TEXT:
When I was in post-Mubarak Cairo, my hosts kept pointing in amazement to various street corners where fierce political discussions were being held and often whispered, before remembering they could now speak up and adjusting their voice, “You never saw this. Nobody ever discussed politics openly, ever.” Then they would pause and add, “Well, except online, of course. We all discussed politics online.”

So the question is that final sentence. Why is it that, prior to the revolution, people could discuss politics online but not elsewhere? What made “online” a venue where those discussions could take place? It’s not just ease of communication, because if you want to communicate you can stand on a busy street corner – as people were doing when Tufekci visited.

The key thing is that communication online was, for some reason, safe, while communication on the street was not. It’s not just that communication among like-minded people was possible, but that the “online” spaces were a venue where such communication did not have the same  consequences. Somehow, the speech was hidden from those in power. It was a trusted environment.

EXERCISE TASKS:
a. Name every proper name that appears in the passage on political talk in Cairo.
b. Quote the passage on political talk in Cairo from "When I was in" to "when Tufekci visited.".
c. Extend the passage on political talk in Cairo, picking up after its final sentence.
The lines that follow are unrelated to the passage on political talk in Cairo.

LISTING:
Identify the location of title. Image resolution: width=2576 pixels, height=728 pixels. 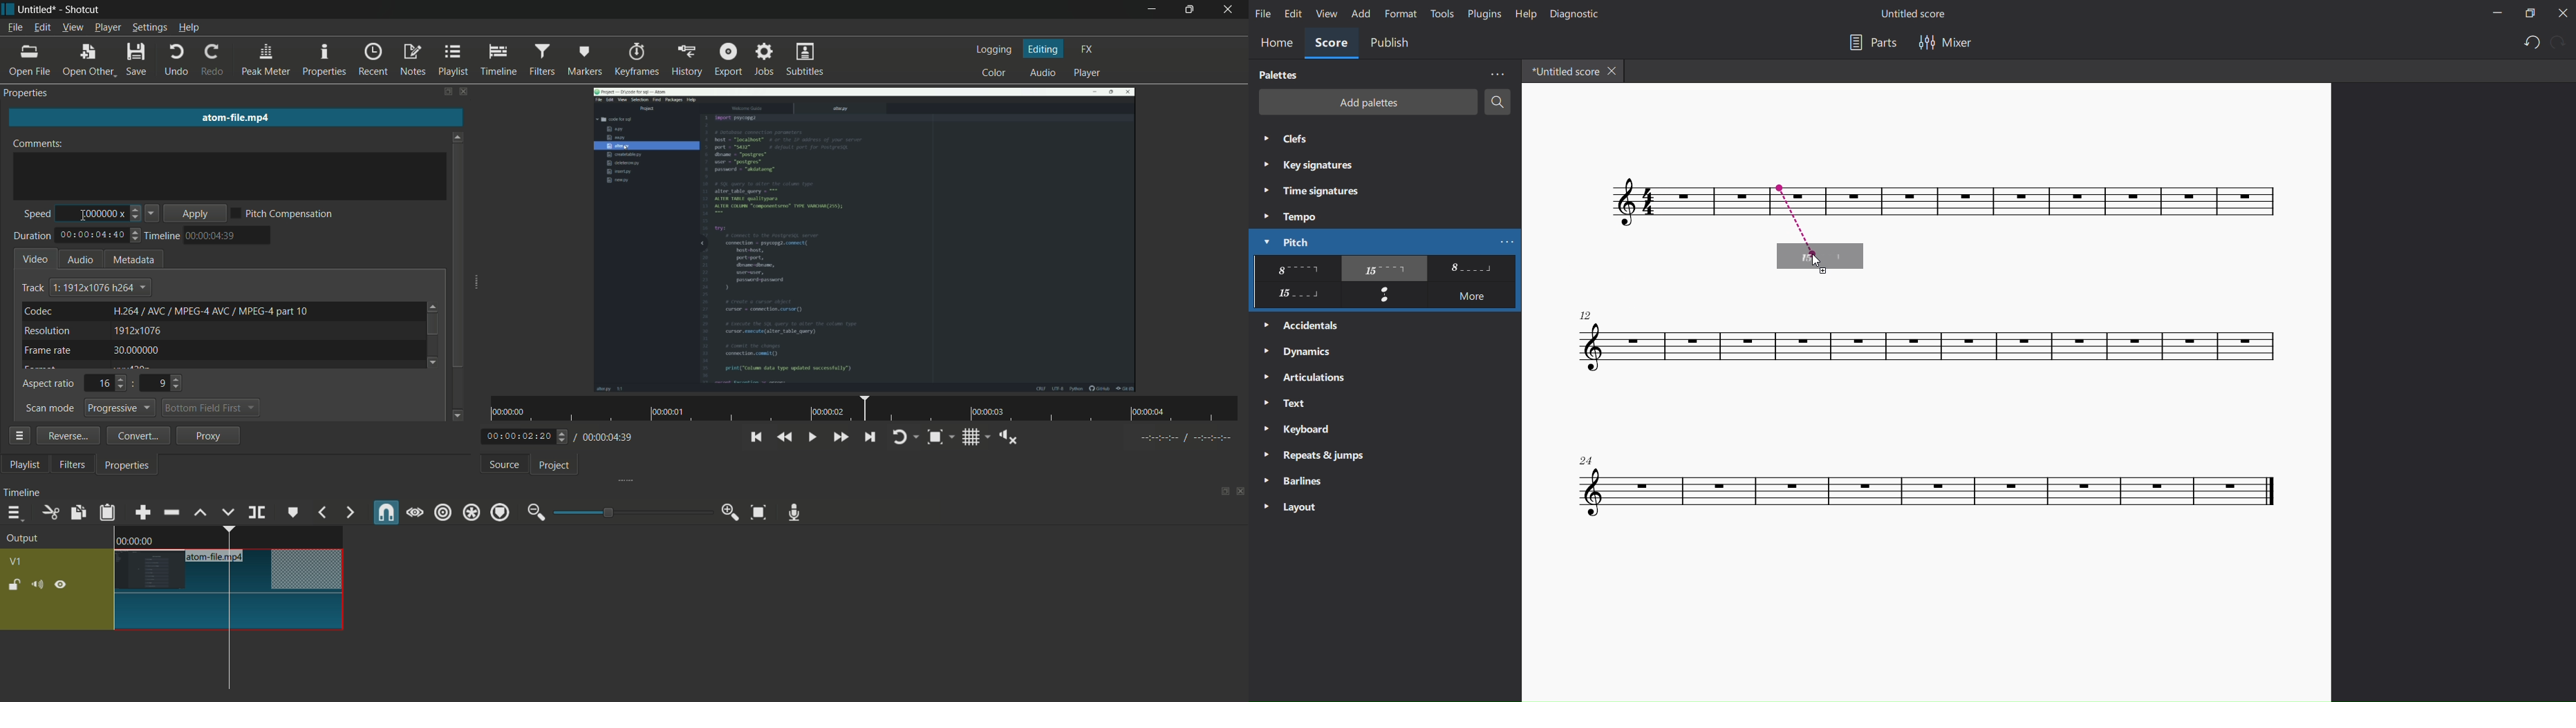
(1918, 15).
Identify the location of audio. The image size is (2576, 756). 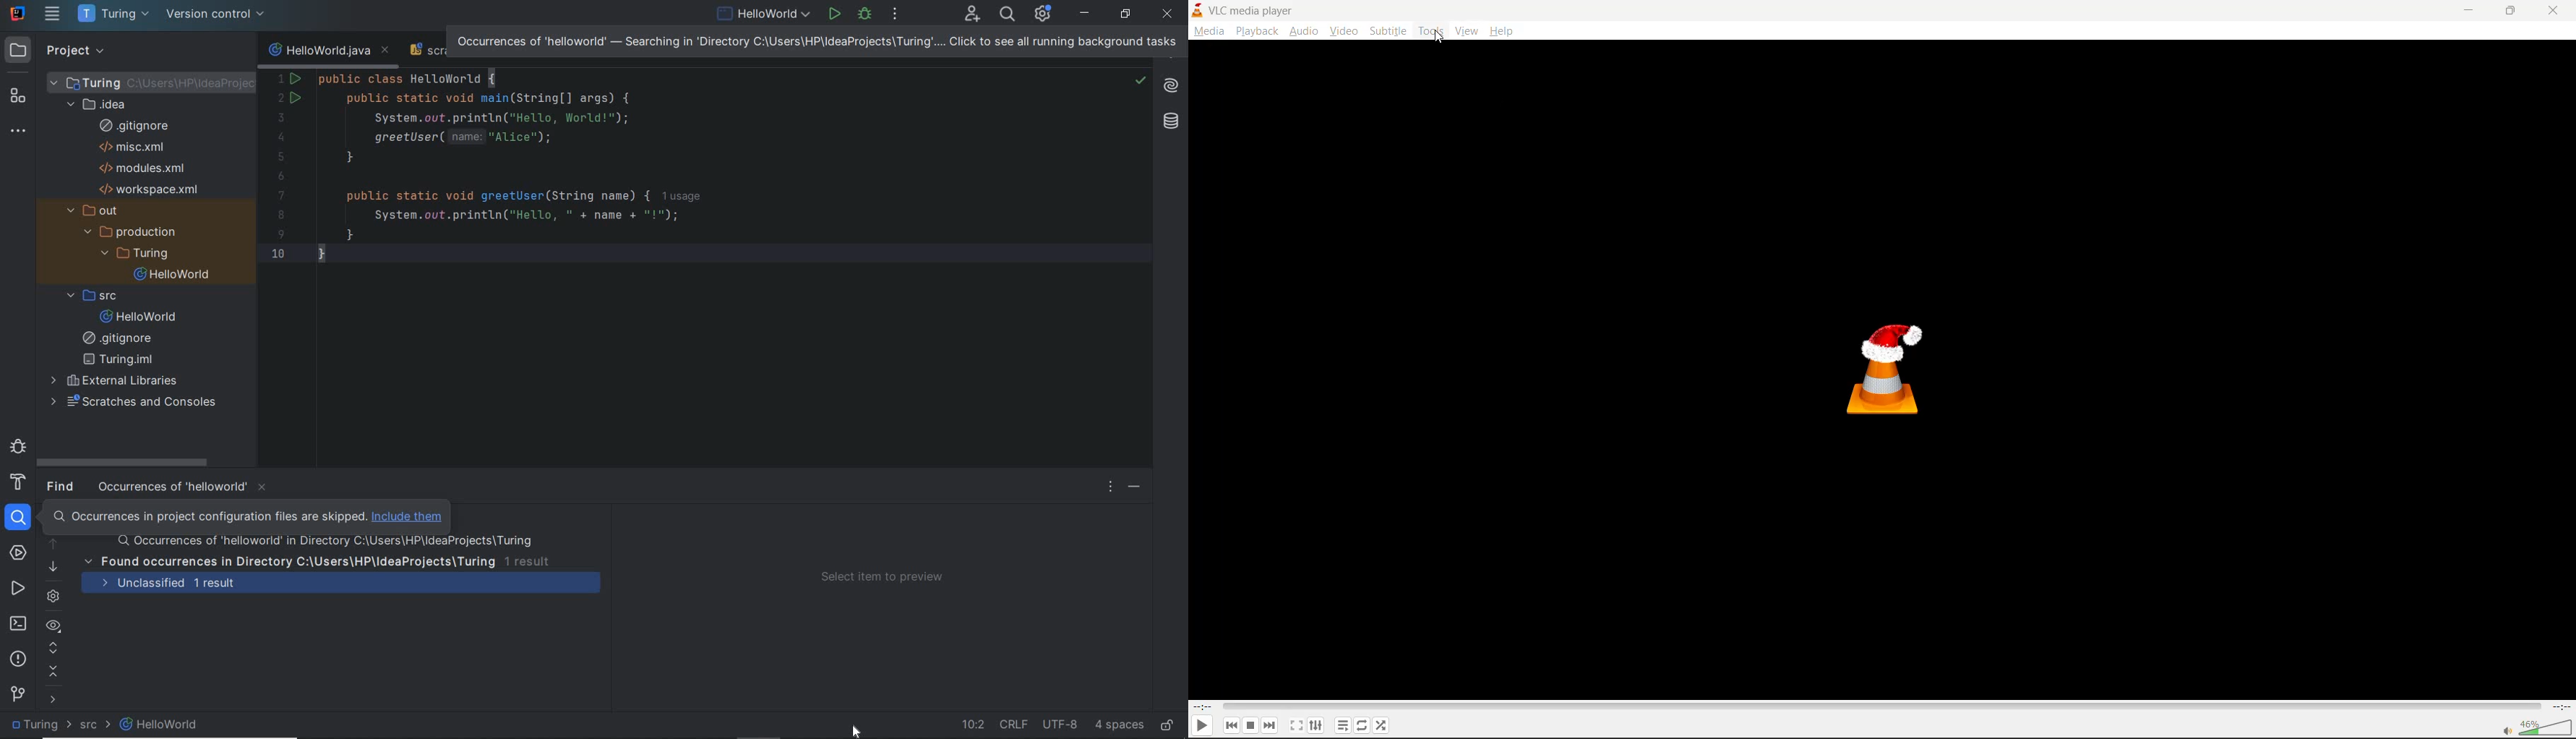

...

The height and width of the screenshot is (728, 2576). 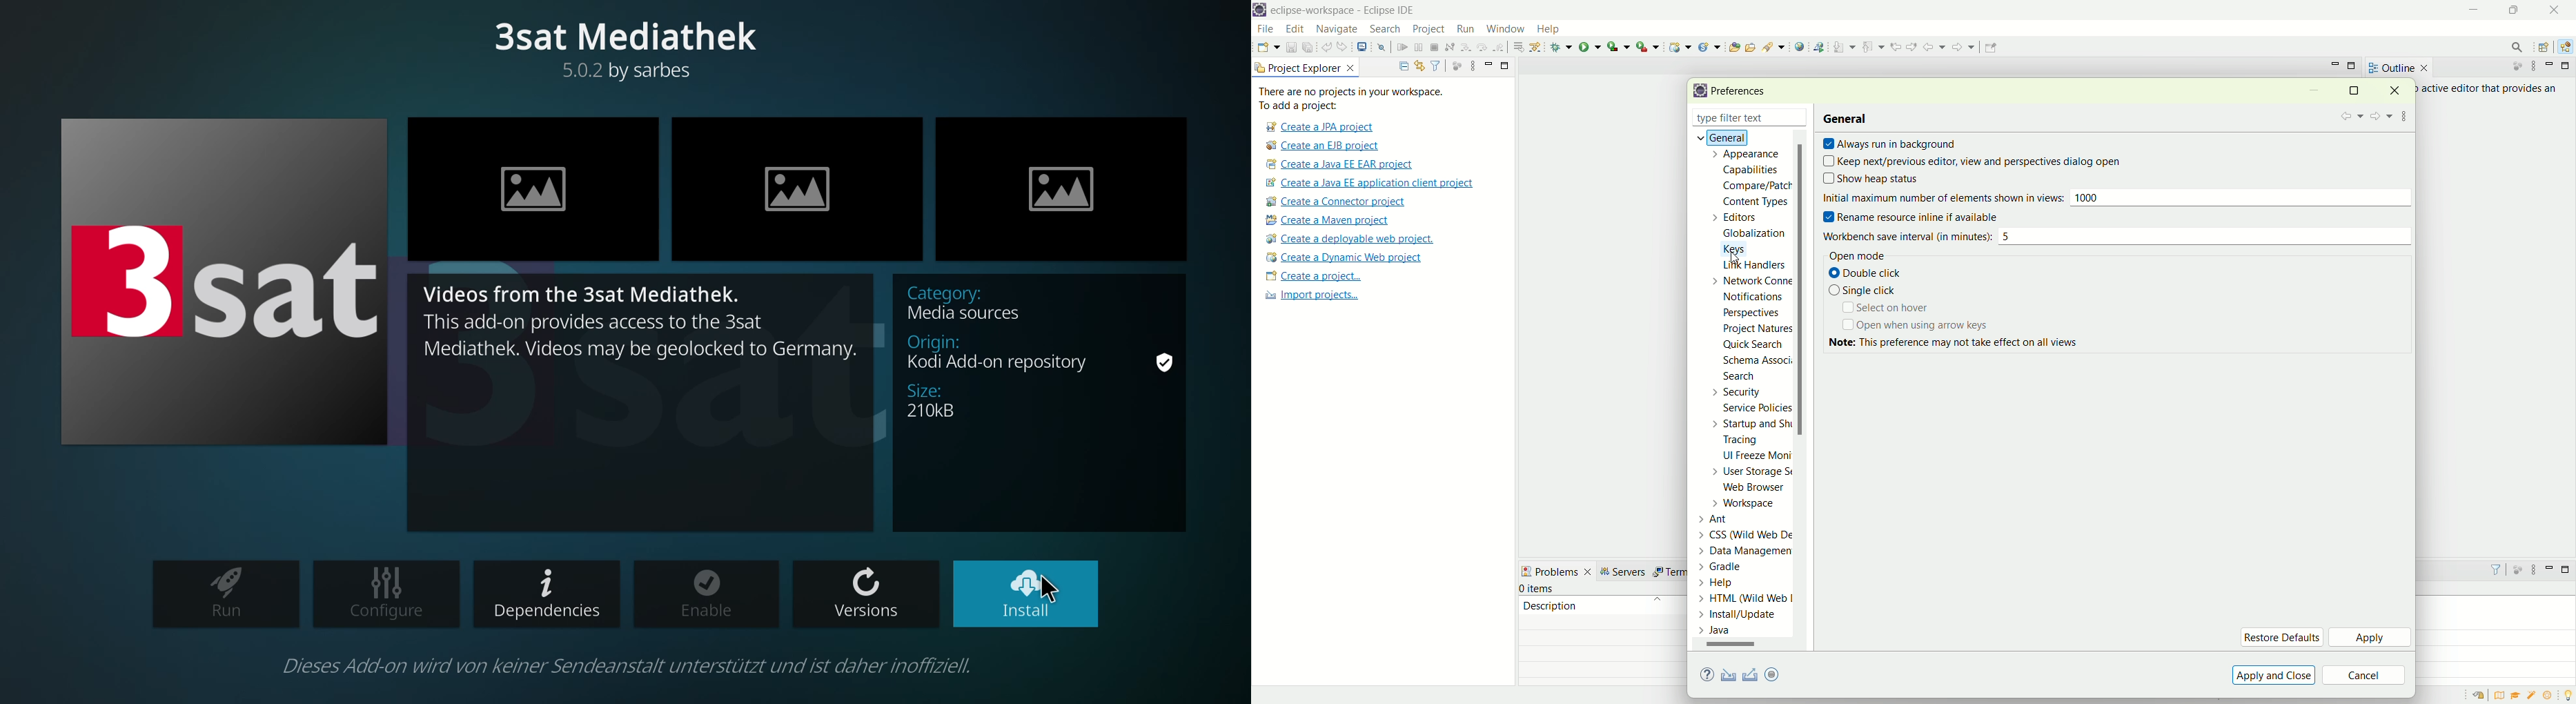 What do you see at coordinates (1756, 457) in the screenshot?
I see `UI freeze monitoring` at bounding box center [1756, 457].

ANSWERS TO EACH TASK:
a. Mubarak, Cairo, Tufekci

b.
When I was in post-Mubarak Cairo, my hosts kept pointing in amazement to various street corners where fierce political discussions were being held and often whispered, before remembering they could now speak up and adjusting their voice, “You never saw this. Nobody ever discussed politics openly, ever.” Then they would pause and add, “Well, except online, of course. We all discussed politics online.”

So the question is that final sentence. Why is it that, prior to the revolution, people could discuss politics online but not elsewhere? What made “online” a venue where those discussions could take place? It’s not just ease of communication, because if you want to communicate you can stand on a busy street corner – as people were doing when Tufekci visited.

c.
Now while the logic of networks is a good way to explain easy communication, it doesn’t lend itself to discussions of trust. Fortunately sociologists have long been aware of the importance of these “free spaces” in which dissenting voices can communicate. Here are Francesca Polletta and James Jasper in a 2001 paper:

Concepts of “submerged networks”, “halfway houses”, “free spaces”, “havens”, “sequestered social sites”, and “abeyance structures” describe institutions removed from the physical and ideological control of those in power, for example the black church before the civil rights movement and literary circles in communist Eastern Europe. Such institutions… represent a “free space” in which people can develop counterhegemonic ideas and oppositional identities.

So these notions of “free spaces” have been around for some time and surely fit something about the way that online political discussion worked in Egypt. Free spaces are institutions (in a broad sense of the term) that are not outlawed, but which appeal to outsiders of society rather than to those who identify with the powers-that-be. They manage to be transparent to their members while being opaque to officialdom.

More generally, following Charles Tilly and Sidney Tarrow, we can think of institutions in  authoritarian states as being of three kinds.

Types of institution in authoritarian states
Institution High Status Low Status
Prescribed Y Y/N
Tolerated N Y
Forbidden N N
  • Prescribed institutions are the mainstream and establishment institutions of society. They may include the education system, organizations like the army, and also things like national celebrations. Some of these institutions include people of all levels of status, while some are restricted to high-status individuals and families.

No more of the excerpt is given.